How does that happen? I don’t really know. Years ago, as I struggled and struggled with “secondary infertility”, as I tried and tried to get pregnant with my son, I remember asking someone when I would stop suffering through that process. I wanted to know when I would stop complaining about it. My friend explained that, as she saw it, I’d keep talking about it until I was too bored with it to talk about it anymore, and I’d keep suffering until I was done suffering. That’s what happened. One day I simply couldn’t stand to hear myself explain my situation and reason my way through it. So I stopped.

Maybe the same is true with forgiveness? Maybe we hold onto our anger and pain as long as we want or need to. And then maybe, somehow magically, it’s lifted.

Don’t get me wrong. It also takes – or at least in my case took – a good deal of work. For me it took feeling the feelings I never let myself really feel. Facing the fears and anguish. It took a bunch of crying and grieving and mourning, a bunch of getting angry (and realizing that getting angry wouldn’t kill me), and then a bunch of letting go. Letting go of it being different and of it never happening in the first place. It took me wanting to feel a different way, wanting to move on, wanting to no longer be driven by the memories, and wanting to forgive.

I’ve heard that an outcome of abuse is the conflicting desires to shout your “truth” from the mountain tops, so that everyone knows what happened, while at the same time to hide the truth from everyone, so that no one knows how damaged you are. That dichotomy ruled me for awhile – my need to tell everyone and no one at the same time. I needed people to know, and also for no one to label me. I felt defined by my past, or at least by wanting to break free from my past. Then through my work and choices, and through a great deal of grace, my past became just my past.

At one time I could have given you a list of people that I needed to forgive. Now, it seems, just as my past is just my past, my list is just a list of people. I don’t think I have actively forgiven them, nor have I specifically asked for forgiveness from the people that I’ve hurt. I have said, wherever possible, that I’m sorry. At least I hope I have. But forgiveness feels like too big a word right now. Like too weighty a concept. And for some reason, I’m past that. Maybe I got tired of it or maybe I just don’t need it anymore.
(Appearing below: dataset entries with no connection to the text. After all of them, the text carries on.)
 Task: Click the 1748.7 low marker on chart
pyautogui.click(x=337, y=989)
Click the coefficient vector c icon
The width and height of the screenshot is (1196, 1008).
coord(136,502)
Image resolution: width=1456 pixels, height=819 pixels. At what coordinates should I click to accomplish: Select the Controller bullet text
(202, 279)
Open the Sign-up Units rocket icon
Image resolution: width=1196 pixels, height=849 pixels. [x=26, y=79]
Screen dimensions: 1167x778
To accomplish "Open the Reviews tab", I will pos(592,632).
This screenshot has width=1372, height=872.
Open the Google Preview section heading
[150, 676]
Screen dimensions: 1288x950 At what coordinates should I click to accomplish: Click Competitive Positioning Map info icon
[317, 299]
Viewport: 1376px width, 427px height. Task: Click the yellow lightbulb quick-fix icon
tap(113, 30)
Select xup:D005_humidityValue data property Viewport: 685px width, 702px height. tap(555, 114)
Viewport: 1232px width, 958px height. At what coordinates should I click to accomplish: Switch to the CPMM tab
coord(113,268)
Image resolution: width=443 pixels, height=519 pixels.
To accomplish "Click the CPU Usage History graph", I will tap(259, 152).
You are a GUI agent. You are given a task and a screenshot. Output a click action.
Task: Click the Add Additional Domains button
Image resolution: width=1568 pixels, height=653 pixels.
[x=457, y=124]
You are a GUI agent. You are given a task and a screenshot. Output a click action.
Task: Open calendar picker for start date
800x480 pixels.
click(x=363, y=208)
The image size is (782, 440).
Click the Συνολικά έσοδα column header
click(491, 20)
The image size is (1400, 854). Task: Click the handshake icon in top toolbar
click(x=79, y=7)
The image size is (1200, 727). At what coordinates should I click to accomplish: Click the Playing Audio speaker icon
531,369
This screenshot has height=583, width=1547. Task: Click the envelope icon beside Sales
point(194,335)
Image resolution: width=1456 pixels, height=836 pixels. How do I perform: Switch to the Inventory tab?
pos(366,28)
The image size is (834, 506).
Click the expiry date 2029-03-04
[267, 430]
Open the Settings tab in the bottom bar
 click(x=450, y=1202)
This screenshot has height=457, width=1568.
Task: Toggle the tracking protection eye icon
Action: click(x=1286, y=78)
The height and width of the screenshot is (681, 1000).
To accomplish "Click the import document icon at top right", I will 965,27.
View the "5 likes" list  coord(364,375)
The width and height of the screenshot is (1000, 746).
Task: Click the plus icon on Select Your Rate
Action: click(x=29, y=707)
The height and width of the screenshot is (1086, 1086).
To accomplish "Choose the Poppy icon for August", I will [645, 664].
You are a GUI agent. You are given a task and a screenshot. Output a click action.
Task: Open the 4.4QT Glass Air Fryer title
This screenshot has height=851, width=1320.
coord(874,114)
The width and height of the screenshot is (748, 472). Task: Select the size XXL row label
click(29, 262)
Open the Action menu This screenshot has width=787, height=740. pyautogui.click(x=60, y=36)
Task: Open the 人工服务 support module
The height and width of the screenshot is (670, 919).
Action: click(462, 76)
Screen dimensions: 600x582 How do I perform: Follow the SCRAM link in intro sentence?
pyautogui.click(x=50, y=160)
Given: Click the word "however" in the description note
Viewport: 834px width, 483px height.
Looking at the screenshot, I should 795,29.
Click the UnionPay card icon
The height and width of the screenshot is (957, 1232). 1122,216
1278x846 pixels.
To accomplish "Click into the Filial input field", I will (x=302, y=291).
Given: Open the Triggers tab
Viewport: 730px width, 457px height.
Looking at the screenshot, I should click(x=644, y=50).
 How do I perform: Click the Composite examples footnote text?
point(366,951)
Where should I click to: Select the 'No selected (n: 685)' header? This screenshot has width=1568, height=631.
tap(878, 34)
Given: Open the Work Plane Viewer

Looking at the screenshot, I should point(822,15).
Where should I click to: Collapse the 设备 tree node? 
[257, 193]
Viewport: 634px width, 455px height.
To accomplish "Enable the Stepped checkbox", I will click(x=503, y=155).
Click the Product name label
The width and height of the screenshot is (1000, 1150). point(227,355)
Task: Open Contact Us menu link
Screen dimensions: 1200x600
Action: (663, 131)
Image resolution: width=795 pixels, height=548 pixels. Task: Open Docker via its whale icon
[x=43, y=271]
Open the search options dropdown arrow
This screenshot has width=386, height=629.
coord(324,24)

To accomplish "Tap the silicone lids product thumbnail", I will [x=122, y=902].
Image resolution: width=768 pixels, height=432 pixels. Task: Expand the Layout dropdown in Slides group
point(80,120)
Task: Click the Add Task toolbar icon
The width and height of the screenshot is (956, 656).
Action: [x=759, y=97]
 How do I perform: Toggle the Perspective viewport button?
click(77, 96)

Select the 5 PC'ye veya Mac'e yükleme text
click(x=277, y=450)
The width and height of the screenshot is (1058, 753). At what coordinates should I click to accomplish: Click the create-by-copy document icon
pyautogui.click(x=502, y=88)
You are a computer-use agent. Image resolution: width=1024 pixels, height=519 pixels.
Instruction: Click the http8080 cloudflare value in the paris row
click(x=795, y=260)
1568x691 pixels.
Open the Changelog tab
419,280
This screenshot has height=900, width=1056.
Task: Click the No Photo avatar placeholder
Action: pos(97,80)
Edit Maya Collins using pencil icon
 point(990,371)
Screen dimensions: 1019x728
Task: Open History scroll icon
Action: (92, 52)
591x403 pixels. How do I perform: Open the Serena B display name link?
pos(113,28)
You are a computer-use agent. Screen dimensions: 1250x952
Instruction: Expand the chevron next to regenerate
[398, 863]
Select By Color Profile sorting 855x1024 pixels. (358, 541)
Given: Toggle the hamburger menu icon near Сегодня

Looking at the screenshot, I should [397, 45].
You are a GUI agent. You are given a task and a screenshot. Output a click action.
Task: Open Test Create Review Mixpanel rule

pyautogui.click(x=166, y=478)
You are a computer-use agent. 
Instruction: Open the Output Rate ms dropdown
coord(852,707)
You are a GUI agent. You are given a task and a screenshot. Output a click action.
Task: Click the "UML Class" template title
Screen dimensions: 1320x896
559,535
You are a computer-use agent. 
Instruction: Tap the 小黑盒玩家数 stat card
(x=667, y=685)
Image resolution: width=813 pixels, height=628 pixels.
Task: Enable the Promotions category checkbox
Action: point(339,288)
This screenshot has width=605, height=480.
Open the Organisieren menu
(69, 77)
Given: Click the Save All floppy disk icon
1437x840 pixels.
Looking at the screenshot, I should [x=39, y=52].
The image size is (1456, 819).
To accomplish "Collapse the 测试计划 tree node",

Either way, I no longer have a long list of things and people I need to forgive. For now at least, things were just as they were and things are just as they are and that just is.

Forgiveness would mean that I’m still harboring disapproval of what happened, and even that seems like too much energy and effort right now. I don’t want to disapprove. I don’t want to waste my time and focus. I just want to move on and Be Here Now and to Enjoy Here Now.

And by grace, for today, I am and I can.